Athletes all the way back to the 1976 Games attended the workshop, which featured several components. Participants received resume assistance and one-on-one counseling, as well as pencil-and-paper assessments to decide how to make the move into the mainstream work world. DBM also invited corporate guests and clients to drop by to help the athletes jump-start their career networking.
Perhaps the most popular attractions were the Olympic presenters, former athletes who volunteered their day, offering testimonials on how they made successful transitions from sports to careers. “They talked about coming ‘off the wall’ and the sense of depression about not having their daily routines of going to the gym or the pool or the track, and [not knowing] where to go next,” says Mary Klever, program consultant for the U.S. Olympic Committee’s athlete support department. “They went through a transition. I don’t want to associate it with death, but they went through a similar new focus and direction. They talked about the steps that needed to be taken next.”
Carlson says these athletes have a lot going for them despite the fact that they may be competing for jobs with candidates who have more years of actual work experience under their belts. DBM encouraged every athlete—most of whom have college degrees—to mention their Olympian experience somewhere on their resumes. The very word Olympian brings to mind positive characteristics.

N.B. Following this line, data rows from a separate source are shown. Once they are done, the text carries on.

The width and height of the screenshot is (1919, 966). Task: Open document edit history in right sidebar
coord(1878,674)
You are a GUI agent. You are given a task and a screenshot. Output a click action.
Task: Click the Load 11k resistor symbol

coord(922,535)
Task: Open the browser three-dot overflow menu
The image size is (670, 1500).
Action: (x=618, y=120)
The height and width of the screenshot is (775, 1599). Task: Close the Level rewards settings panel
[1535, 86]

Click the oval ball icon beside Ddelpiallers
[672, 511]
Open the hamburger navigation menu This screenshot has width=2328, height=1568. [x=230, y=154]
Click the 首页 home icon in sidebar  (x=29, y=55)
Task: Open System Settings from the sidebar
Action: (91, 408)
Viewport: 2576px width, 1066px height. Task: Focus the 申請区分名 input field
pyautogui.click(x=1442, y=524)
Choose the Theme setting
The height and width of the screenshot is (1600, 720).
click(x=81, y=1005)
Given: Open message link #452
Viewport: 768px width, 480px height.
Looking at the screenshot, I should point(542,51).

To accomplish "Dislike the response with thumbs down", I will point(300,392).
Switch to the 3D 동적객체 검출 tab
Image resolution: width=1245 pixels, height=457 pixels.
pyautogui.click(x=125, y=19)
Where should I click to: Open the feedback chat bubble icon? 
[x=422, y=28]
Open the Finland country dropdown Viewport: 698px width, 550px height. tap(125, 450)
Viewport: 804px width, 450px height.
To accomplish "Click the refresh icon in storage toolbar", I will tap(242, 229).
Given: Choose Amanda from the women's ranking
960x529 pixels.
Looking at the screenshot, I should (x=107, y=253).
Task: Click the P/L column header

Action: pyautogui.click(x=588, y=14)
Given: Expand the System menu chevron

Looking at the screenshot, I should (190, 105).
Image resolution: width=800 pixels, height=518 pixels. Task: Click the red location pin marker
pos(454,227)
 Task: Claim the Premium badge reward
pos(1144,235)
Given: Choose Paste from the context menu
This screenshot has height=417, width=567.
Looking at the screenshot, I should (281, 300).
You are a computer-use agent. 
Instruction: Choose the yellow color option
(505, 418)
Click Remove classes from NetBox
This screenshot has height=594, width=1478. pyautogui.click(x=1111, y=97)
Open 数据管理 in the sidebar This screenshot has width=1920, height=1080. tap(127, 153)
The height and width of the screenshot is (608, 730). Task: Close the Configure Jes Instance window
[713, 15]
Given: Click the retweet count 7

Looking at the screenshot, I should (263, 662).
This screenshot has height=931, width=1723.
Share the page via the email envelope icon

Still, it’s never an easy day for these athletes. “[They] weren’t going to get the huge contracts representing a product I’m sure many of them dreamed about. In this one day, it’s real hard for anyone to come out and know exactly what he or she is going to do, but I think they got a much stronger sense of [what direction] they can go with the experience they’ve had,” says Carlson.
About 100 athletes attended the seminars, and Klever keeps her fingers crossed for them. “Their lives outside of sport, for many of them, have been nonexistent. Some have only had the opportunity to wait tables or work temp jobs, in which there’s not a lot of [opportunity] to build a career. They have given a tremendous sacrifice for their country to compete at an Olympic level. If they get a chance to just get in the door, I think most CEOs would be very impressed with the caliber of the individual, the quality, commitment and enthusiasm.”
Workforce, February 1997, Vol. 76, No. 2, pp. 25-31.